The federal government may soon ease 31-year-old restrictions on blood donations from men who have had sex with other men, marking a big change in outdated federal policy.
The Food and Drug Administration met Tuesday to consider lifting a ban that dates back to 1983 amid fears — and little understanding — of the AIDS virus. An HHS advisory committee last month recommended that the agency lift the restriction, but only for men who hadn't had sex with other men for at least a year.
The scientific and medical communities have increasingly rejected the ban currently in place in the United States. The American Medical Association, the nation's largest physician organization, voted last year to oppose the ban, calling it discriminatory and not based on sound science. Instead, the AMA urged federal policymakers to take a more personal approach assessing each individual's level of risk.
The approach recommended by an HHS advisory committee last month falls short of that standard. And it still falls short of what a number of other countries have done to allow blood donations from gay and bisexual men.
Countries, such as Italy and Spain, use an individual risk assessment for all would-be donors, regardless of sexual orientation. Italy's blood donation policy, which has been in place since 2001, screens everyone for risk factors, like whether they've participated in prostitution, injected drugs or had multiple sex partners with unknown sexual behavior. The policy hasn't resulted in a significant increase in HIV-positive gay and bisexual male blood donors, according to a study released last year.
Mexico instituted a similar screening policy about two years ago. Russia in 2008 lifted its ban on donations from men who have sex with men, but government officials there last year suggested they could reinstate the ban after passing anti-gay laws.
Some are seeing the HHS advisory committee's one-year deferral recommendation as an easier transition from the current ban, which prevents men from donating blood if they've had sex with any man at least once 1977. Jay Menitove, a doctor who chaired the advisory committee recommending the one-year deferral policy, said it "can be looked at as a starting point."

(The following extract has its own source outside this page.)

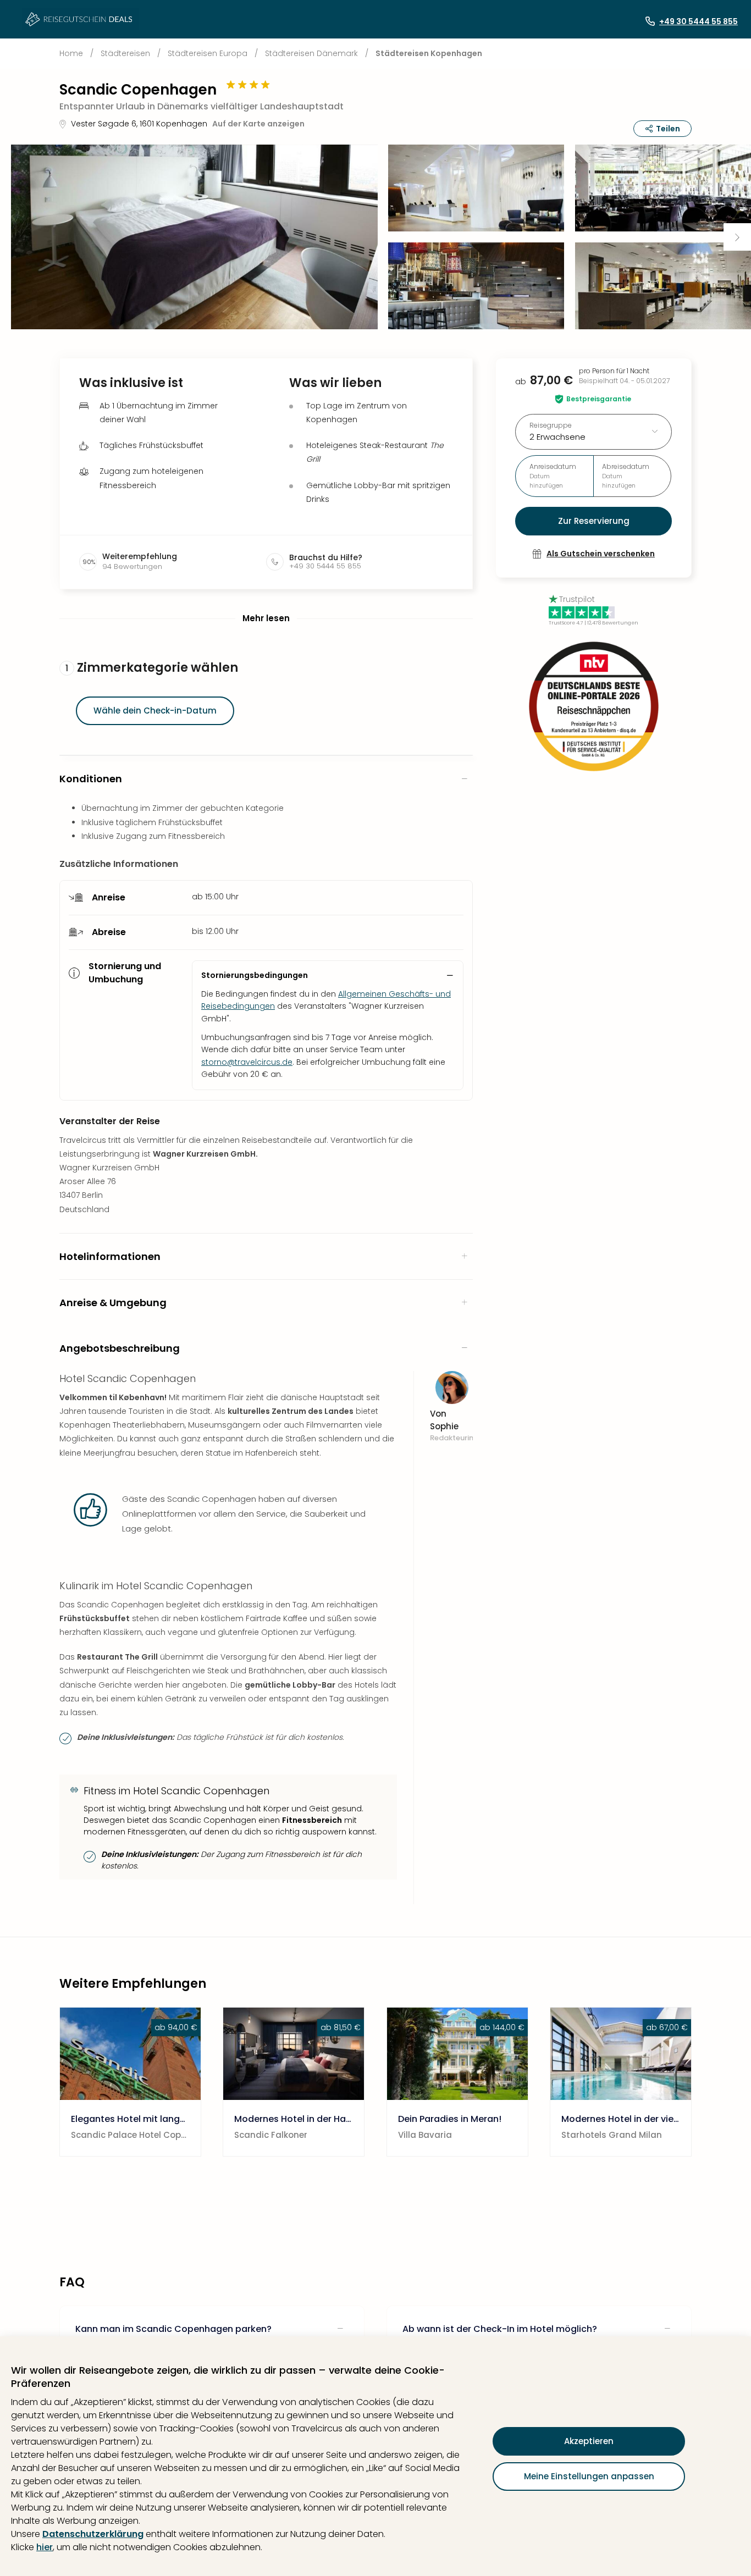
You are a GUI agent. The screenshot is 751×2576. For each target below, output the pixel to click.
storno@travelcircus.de (246, 1062)
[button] (194, 237)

"The sense was if we made a change, the incremental risk to the safety of the blood supply would be very, very low," Menitove told the Washington Post last week.
The science is much different today. Testing for donated blood is considered highly accurate and safe, though tests may not be able to detect HIV in someone newly infected with the virus — and that's been a concern raised by those opposing total elimination of the ban.
Australia made the switch to a similar one-year deferral policy almost 15 years ago, and there hasn't been any evidence that it resulted in a significant increase in the risk of HIV transmission, according to a 2010 study. Australia, Hungary and Japan all have one-year deferral policies, while South Africa's is six months for anyone who's had sex with a new partner.
Eliminating the ban on donations from gay and bisexual men would likely mean 360,600 new blood donors, while the one-year deferral policy would mean 185,800 likely new donors, according to an analysis from the Williams Institute at the UCLA School of Law. That wouldn't mean a major increase for the nation's blood supply — but it would mean the end of a discriminatory policy.